**Records for processing**
┌──

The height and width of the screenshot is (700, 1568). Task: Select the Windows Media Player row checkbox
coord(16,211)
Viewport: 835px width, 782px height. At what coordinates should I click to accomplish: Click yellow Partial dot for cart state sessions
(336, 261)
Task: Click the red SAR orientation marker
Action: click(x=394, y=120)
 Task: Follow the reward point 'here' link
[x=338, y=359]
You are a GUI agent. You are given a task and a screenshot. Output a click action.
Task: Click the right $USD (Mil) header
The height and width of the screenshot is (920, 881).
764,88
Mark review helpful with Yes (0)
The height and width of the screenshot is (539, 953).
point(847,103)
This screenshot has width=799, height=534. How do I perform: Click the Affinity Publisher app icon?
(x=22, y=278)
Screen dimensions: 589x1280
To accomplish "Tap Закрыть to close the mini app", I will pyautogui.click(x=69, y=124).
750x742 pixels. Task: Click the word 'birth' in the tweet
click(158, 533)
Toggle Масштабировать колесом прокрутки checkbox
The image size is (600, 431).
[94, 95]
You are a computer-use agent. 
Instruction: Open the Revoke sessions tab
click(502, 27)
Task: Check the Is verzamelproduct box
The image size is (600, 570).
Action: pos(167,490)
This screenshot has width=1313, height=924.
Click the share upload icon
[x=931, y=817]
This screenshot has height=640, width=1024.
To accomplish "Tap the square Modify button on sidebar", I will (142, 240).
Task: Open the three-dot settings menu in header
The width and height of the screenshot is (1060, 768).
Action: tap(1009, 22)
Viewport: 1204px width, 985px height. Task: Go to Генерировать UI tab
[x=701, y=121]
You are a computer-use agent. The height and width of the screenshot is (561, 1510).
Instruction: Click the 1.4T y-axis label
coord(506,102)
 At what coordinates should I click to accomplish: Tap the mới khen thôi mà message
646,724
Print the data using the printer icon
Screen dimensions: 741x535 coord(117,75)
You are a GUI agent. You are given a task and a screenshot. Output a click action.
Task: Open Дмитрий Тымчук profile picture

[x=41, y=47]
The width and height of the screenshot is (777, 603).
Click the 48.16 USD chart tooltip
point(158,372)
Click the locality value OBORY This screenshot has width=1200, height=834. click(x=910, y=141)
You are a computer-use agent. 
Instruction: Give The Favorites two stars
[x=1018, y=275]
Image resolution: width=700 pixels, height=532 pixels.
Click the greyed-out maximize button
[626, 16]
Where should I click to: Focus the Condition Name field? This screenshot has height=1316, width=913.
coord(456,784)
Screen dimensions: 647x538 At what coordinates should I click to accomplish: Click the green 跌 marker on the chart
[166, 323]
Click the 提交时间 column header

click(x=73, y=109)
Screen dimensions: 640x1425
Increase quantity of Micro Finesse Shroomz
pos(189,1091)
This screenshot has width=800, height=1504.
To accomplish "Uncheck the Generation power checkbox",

└──

**Task details**
I'd like an exact copy of the lines above, from the very first one through the line that contains "Mark review helpful with Yes (0)", with nothing else added.

**Answer below**
The height and width of the screenshot is (700, 1568). Task: Select the Windows Media Player row checkbox
coord(16,211)
Viewport: 835px width, 782px height. At what coordinates should I click to accomplish: Click yellow Partial dot for cart state sessions
(336, 261)
Task: Click the red SAR orientation marker
Action: click(x=394, y=120)
 Task: Follow the reward point 'here' link
[x=338, y=359]
You are a GUI agent. You are given a task and a screenshot. Output a click action.
Task: Click the right $USD (Mil) header
The height and width of the screenshot is (920, 881).
764,88
Mark review helpful with Yes (0)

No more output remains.